Landschaftlich war die Gegend abwechslungsreich und sehr grün, auf
terrassierten Hügeln standen rauf und runter kleine Häuser, und die
Industriegebäude sammelten sich auf dem schmalen Flachland längs dem Flussufer,
es ähnelte den Schulbuchbildern mittelalterlicher Städte – hier lebten die
Menschen, und hier arbeiteten sie . Ihr ganzes Leben
in der Landschaft sichtbar.
    Sie stand wieder auf. Unglaublich, wie sie sich die Dinge schönredete.
Isaacs Entscheidung hierzubleiben brauchte gar nicht so viel Analyse. Sein
Gefühl für falsch und richtig war viel schärfer ausgeprägt als ihres. Oder das
von anderen Menschen, die sie kannte. Er war dageblieben, weil er es für falsch
hielt, ihren Vater ganz allein zu lassen, und es hatte fünf Jahre gebraucht,
ihn davon abzubringen. Ja, fünf Jahre – wenn man das so sagte, klang es gar
nicht lange. Aber Jahre wurden abgelebt inTagen und in Stunden, und
zuweilen waren selbst ein paar Minuten Henry-Zeit schon zum Verzweifeln,
jedenfalls für Isaac. Lee selbst hatte sehr wenig Schuldgefühle wegen ihres
Weggehens empfunden, erst muss man sich selber retten, dann die Welt. Und Isaac
war damals fünfzehn. Aber wenn man leben will, und nicht begraben unter
Schuldgefühlen … Bitte, dachte sie. Ist das so schwer, ein Gleichgewicht?
    Sie musste Simon anrufen. Natürlich wieder mal kein Handyempfang.

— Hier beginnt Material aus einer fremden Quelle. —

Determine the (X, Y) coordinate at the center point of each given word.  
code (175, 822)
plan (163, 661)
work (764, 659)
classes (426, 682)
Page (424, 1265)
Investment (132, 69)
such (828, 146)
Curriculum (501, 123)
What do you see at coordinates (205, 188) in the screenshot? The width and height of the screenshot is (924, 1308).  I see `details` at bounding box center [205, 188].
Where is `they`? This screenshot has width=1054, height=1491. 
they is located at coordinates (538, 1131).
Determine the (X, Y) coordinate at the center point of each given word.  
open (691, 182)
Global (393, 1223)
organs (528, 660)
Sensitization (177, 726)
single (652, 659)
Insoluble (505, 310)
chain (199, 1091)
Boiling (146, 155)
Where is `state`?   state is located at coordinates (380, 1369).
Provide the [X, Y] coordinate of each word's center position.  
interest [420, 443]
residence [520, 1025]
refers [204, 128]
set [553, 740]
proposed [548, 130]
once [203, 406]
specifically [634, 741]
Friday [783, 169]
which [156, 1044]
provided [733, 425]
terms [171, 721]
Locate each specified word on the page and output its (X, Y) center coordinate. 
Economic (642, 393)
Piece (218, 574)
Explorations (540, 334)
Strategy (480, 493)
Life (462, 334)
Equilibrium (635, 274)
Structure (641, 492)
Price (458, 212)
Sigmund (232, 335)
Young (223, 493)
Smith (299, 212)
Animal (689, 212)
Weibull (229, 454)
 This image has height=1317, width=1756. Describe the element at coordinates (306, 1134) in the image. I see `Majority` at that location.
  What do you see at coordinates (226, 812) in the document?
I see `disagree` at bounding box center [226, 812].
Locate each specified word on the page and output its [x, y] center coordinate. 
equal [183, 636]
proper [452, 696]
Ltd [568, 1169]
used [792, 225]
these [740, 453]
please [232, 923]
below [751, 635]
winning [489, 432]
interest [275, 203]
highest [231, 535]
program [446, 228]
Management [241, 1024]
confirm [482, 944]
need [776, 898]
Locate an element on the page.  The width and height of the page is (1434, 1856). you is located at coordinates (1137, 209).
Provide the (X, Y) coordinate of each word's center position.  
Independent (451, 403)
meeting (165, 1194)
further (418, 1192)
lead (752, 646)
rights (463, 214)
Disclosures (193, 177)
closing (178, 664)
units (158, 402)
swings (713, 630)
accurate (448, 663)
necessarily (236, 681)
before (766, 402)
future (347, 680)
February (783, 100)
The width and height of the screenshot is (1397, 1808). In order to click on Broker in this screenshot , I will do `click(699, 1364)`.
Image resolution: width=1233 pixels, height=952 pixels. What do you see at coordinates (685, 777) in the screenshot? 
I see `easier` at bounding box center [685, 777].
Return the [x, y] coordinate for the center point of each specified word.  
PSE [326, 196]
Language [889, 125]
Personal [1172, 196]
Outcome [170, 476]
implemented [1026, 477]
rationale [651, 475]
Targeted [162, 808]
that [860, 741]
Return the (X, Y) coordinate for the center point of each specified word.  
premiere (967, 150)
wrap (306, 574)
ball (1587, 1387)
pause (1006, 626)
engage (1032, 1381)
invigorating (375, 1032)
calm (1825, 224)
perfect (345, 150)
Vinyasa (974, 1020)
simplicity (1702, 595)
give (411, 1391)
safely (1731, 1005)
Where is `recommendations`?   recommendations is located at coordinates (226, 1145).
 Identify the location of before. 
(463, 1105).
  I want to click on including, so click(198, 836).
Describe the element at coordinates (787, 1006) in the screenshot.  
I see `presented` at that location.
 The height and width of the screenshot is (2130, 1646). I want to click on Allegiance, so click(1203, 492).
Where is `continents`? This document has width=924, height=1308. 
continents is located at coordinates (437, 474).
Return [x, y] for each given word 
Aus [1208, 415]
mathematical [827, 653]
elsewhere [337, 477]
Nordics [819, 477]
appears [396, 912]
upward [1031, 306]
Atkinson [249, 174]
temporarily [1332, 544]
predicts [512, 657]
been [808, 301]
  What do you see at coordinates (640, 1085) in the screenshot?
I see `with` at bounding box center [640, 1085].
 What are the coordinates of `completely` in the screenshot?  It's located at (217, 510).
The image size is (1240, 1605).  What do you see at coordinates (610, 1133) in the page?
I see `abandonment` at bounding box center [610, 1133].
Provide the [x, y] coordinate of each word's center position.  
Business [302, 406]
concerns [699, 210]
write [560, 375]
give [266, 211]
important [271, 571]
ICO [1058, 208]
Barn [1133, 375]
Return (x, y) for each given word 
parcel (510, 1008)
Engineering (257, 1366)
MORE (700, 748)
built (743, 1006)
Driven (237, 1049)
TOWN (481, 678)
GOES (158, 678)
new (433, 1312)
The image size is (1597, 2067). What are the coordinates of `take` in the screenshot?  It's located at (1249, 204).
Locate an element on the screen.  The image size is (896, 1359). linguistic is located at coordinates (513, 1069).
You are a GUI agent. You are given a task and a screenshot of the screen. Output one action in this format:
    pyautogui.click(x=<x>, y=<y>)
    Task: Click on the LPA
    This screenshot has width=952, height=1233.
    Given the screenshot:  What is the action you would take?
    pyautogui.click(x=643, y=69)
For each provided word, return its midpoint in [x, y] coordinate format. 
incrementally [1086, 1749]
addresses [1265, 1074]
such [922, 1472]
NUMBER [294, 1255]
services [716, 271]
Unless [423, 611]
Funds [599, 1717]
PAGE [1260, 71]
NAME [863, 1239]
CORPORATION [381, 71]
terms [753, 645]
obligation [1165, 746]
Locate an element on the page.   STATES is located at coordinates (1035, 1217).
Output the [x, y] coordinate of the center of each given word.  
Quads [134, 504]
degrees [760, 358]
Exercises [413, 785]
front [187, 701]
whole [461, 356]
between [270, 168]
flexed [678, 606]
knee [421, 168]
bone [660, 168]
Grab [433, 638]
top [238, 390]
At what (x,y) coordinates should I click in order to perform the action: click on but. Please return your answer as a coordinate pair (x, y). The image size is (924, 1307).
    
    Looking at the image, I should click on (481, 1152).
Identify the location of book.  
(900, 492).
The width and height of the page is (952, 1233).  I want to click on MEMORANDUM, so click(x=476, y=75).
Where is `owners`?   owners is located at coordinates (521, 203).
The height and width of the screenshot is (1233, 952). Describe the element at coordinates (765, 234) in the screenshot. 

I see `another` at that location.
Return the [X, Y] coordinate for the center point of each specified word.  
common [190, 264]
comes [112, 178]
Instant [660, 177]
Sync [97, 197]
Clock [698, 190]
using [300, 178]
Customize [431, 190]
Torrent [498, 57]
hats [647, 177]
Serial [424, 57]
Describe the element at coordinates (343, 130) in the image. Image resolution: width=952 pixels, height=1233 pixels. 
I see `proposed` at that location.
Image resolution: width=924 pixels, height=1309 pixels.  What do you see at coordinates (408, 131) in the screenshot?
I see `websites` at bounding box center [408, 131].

Also heute Abend von zu Hause, und ihn bitten, sie zurückzurufen, sonst
beschwerte sich ihr Vater, wegen Ferngespräch. Allmählich wurde es ihr
langweilig – sie stöberte in Henrys Wagen rum und stellte fest, dass es dort
keine Bücher, keinerlei Lesestoff gab, das war vielleicht normal, nur sie hatte
anscheinend immer Bücher oder Zeitschriften unter dem Sitz, es hatte seine
Vorteile, das Auto nicht zu ordentlich zu halten. Da sie keinesfalls zurück ins
Krankenhaus wollte, um Us Weekly dort zu lesen, saß sie da und hörte Pittsburgh
NPR im Radio, dann war sie übermütig und stellte alle Stationstasten
drauf ein; ihr Vater hatte einen Quatschsender dringehabt. Und aus irgendeinem
Grund fand sie das überaus befriedigend.